With all that wine tasting to be had one needs sustenance. Central Bordeaux offers the usual array of eateries, from classic brasseries to Gordon Ramsay’s Le Pressoir d’Argent opposite the opera house. For an eighth of the average bill at G-Ram’s Le Pressoir, and arguably a more authentic experience, head to L’Univerre.
L’Univerre is in the south west part of the city – a little off the touristic beaten track, amongst petrol stations, drab office blocks and Ibis hotels, but within a 15 minute walk of the centre (I did the walk myself). It’s also close to the city’s legal district and Palais de Justice which might explain the omnipresence of lawyers dining there when I popped in for lunch. It is in fact two venues, separated by a narrow rue: the main bar and restaurant on one side, with an “epicerie fine” on the other (the latter is now on my shortlist of places to take shelter in the event of a zombie apocalypse).
L’Univerre is famous for its 50 page tome of a wine list… they have some 1300 wines
In the restaurant itself, the whole of one wall is a transparent wine fridge. I stared at this refrigerated wine wall in awe for a full ten minutes, wishing I had the space and financial wherewithal to install one in my flat. At the very least I was impressed by their dedication to temperature control.
At lunchtime the menu is pared back. Bistro food is the order of the day, mercifully without any of the “bistronomy” pretension that has plagued Paris in recent years. Just two or three things on the plate with nowhere to hide, like a simple steak in shallot sauce or a little pan-fried offal – just the classic kind of food you would get in a French home, changing every day according to the chef’s whims.
I started with an oeuf en cocotte – a humble dish that simply involves cracking an egg over a cream mixture and baking it. Here, the egg was embedded in a divine mushroom sauce which wasn’t overpowering. Essentially two fifths of a full English breakfast, it tasted more complex than its somewhat beige appearance. Bread was provided for moppage.
Next up, a simple dish of cod with a disc of rice. At first I was worried that this would be as dry as a mouse mat – there was no jus, no sauce, no liquid of any kind – and so everything was riding on that piece of fish being cooked to perfection. And so it was. Perhaps a julienne of vegetables in a sharp vinaigrette, or a little dash of hollandaise, could have lifted the dish further.

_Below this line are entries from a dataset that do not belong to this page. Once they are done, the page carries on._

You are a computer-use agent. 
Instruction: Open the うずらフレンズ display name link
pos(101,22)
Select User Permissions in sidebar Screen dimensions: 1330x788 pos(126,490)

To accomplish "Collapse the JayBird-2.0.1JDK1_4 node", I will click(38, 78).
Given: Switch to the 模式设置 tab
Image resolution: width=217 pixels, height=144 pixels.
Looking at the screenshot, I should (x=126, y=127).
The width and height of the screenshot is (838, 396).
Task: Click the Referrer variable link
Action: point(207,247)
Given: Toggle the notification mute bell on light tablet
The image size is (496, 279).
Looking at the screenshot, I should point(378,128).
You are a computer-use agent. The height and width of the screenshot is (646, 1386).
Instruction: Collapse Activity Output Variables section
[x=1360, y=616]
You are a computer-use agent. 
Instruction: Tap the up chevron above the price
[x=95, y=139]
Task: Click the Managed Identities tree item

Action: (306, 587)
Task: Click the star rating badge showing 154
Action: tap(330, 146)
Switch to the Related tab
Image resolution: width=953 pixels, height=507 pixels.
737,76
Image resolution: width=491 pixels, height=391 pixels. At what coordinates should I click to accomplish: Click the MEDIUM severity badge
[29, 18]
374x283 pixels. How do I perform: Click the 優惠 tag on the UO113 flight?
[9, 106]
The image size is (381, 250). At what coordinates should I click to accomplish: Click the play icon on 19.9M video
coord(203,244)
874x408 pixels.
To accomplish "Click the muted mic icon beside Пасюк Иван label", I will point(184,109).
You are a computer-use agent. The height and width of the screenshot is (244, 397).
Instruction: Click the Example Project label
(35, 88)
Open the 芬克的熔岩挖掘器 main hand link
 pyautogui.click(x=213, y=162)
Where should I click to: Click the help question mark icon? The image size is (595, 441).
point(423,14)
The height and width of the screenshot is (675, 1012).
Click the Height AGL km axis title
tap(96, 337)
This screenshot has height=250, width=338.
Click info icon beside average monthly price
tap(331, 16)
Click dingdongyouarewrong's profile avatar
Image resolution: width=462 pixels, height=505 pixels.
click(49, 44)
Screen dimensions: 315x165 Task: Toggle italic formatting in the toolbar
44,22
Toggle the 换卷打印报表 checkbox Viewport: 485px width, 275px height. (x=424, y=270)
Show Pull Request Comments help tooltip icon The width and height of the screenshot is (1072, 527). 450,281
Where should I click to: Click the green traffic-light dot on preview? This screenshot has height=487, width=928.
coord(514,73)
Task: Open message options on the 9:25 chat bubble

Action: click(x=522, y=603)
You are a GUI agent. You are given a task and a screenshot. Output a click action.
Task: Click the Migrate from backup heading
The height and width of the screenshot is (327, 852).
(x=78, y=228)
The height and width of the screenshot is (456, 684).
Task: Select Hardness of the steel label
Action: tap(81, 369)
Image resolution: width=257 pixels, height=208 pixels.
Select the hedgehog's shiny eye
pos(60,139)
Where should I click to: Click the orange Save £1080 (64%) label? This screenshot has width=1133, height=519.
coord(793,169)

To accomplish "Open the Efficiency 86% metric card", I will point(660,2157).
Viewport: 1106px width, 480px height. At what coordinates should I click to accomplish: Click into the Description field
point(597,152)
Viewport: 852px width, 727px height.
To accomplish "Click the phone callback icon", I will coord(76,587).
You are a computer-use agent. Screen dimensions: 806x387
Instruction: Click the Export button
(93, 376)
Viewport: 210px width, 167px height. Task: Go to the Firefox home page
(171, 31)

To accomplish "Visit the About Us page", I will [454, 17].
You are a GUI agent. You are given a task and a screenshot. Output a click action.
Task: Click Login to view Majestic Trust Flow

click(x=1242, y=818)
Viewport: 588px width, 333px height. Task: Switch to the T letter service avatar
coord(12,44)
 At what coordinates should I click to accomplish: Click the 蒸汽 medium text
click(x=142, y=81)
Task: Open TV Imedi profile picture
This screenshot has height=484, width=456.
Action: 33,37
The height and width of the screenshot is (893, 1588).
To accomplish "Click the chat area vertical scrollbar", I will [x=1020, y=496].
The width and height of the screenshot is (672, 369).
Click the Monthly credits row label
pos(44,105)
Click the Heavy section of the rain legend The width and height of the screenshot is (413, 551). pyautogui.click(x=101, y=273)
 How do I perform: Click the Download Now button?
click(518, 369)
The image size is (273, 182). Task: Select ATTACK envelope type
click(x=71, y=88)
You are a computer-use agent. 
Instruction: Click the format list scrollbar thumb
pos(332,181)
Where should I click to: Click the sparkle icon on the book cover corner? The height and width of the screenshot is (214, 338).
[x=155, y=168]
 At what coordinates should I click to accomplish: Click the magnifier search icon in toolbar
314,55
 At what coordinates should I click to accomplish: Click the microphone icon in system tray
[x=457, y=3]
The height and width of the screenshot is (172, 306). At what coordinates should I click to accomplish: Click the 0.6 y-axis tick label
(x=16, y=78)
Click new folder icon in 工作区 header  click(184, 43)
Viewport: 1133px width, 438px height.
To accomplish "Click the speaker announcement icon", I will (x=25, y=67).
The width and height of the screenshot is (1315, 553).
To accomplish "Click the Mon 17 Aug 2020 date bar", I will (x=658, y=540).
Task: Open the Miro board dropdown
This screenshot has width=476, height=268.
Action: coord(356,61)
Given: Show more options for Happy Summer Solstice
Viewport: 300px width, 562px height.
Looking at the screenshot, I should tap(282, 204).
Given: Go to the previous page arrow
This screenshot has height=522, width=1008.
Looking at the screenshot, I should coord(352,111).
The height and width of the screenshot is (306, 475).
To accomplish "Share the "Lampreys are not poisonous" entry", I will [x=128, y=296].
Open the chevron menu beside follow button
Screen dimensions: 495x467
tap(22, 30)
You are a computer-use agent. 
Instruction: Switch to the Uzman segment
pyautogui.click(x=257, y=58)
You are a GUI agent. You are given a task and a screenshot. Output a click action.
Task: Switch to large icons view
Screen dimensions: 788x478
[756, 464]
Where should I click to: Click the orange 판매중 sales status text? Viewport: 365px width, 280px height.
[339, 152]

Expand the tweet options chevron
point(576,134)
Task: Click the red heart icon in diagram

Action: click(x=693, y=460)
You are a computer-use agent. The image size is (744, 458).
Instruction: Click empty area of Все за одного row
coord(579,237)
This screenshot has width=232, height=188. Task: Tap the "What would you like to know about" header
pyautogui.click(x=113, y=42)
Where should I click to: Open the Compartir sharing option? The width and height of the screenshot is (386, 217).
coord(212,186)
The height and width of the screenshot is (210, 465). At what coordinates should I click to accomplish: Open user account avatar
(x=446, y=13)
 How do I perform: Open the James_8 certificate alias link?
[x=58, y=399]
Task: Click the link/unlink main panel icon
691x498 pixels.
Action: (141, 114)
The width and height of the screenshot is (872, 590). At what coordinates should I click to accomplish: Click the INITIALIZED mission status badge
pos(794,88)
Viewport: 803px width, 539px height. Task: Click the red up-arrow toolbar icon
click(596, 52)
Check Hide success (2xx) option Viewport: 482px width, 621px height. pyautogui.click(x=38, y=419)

And then a dessert as classic as they come: fromage frais with a raspberry coulis. Perhaps not very imaginative or daring, but classics remain so for a reason and when done well they can be wonderful.
L’Univerre is famous amongst locals for its 50 page tome of a wine list. Backstage they have some 1300 wines. And yet, despite being in Bordeaux, preference is given to Burgundies, Languedocs and Rhone valley wines. For some oenophiles this is L’Univerre’s USP: if you want to change gears from a Pauillac to a Gevrey-Chambertin, this is the place. Some might criticise L’Univerre for its narrow French scope but this IS France after all, and it would be churlish to complain when you can get a decent glass for under a fiver. Meanwhile, the mark ups on bottles are thoroughly reasonable. Everyone was imbibing with gusto, including the judges on the next table who returned to their afternoon hearings with a headful of red.
In addition, the service was friendly and attentive. Unlike most of my Parisian restaurant experiences, there was no issue asking for the bill. And what a bill it was. The whole lunch – 3 courses, 2 glasses of wine and coffee – came to £25. Meanwhile, three courses at Le Pressoir was nearer £200. Perhaps it’s not all that fair to compare a bistro against a Michelin-starred resto, but I think I know where I’d rather go.